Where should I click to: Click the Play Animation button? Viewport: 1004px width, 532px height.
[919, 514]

---

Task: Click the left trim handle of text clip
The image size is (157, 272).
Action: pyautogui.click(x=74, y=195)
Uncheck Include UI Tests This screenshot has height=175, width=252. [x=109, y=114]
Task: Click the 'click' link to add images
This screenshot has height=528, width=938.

> Work to be completed
Count, in the records above, the lines that include "screenshot", and give the number with nothing added.

> Solution to the exercise
2